I lobbed all sorts of queries at ChatGPT that one might toss at a traditional voice assistant, and while the results varied — sometimes they were as good as a typical search, sometimes they were worse — the potential revealed itself. Right now, ChatGPT’s greatest gift may not be answering the questions we know we want an answer to, but answering the ones we didn’t even know we wanted to ask.

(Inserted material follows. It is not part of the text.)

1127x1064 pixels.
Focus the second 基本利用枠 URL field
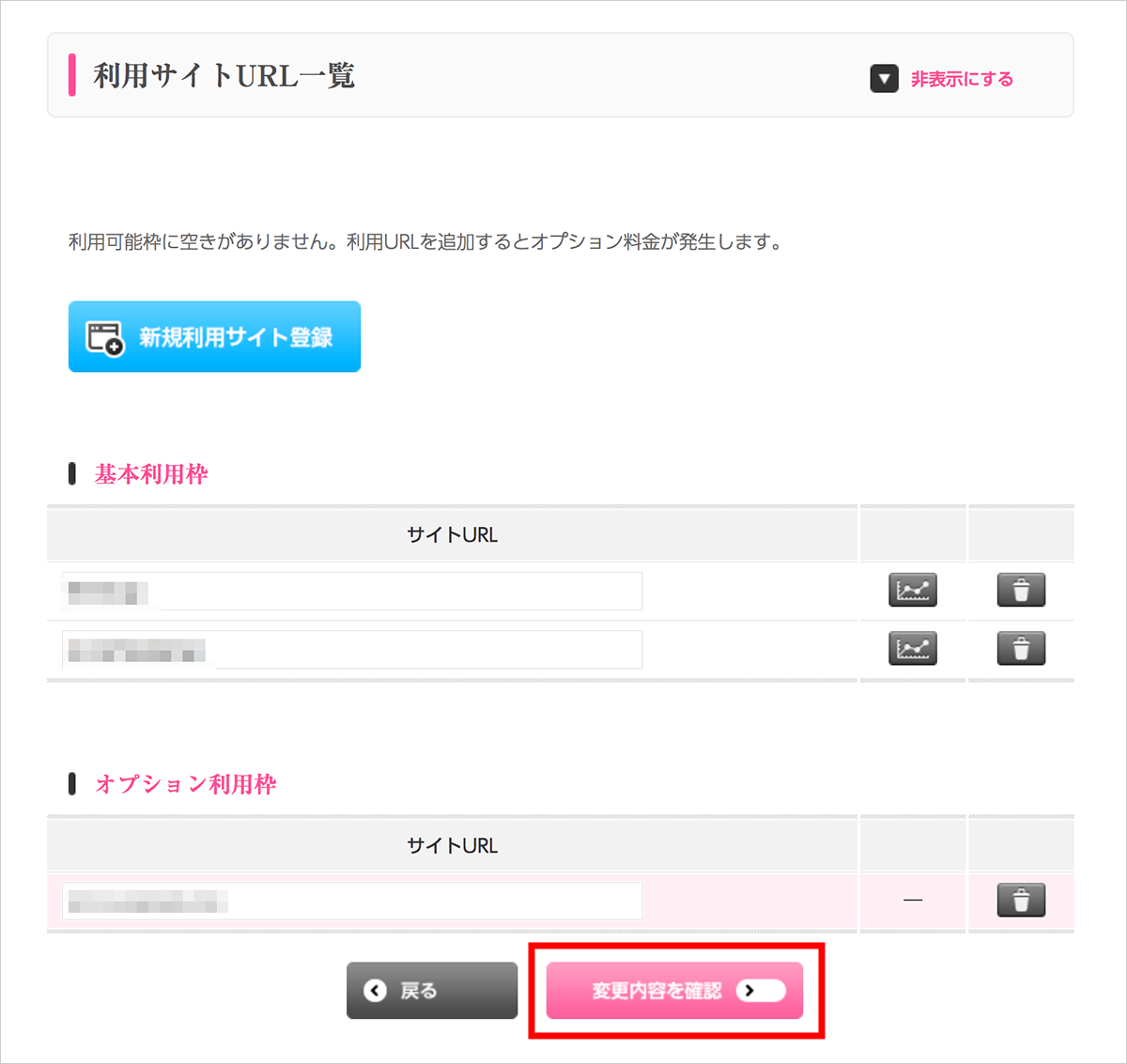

Even if ChatGPT underperforms as a voice assistant in its current state — the version I was using couldn’t even tell me what the last Knicks score was — it’s not difficult to see how LLMs from OpenAI or a competitor (looking at you, Apple) combined with a form factor like earbuds could be incredibly useful.

ChatGPT’s greatest gift may not be answering the questions we know we want an answer to, but answering the ones we didn’t even know we wanted to ask.

With the dots connected (i.e. access to real-time information on weather, sports, and the like) and some fine-tuning (maybe helping ChatGPT understand when to stop listening), an LLM in your ear is a lot of power and I doubt Nothing will be the last company to realize that.

For now, however, ChatGPT-integrated earbuds are more of an academic example of what AI chatbots could do — and one that’s saddled with a lot of distracting flaws. That’s great for your old, tired Google Assistant, but maybe bad for anyone looking to move on from it.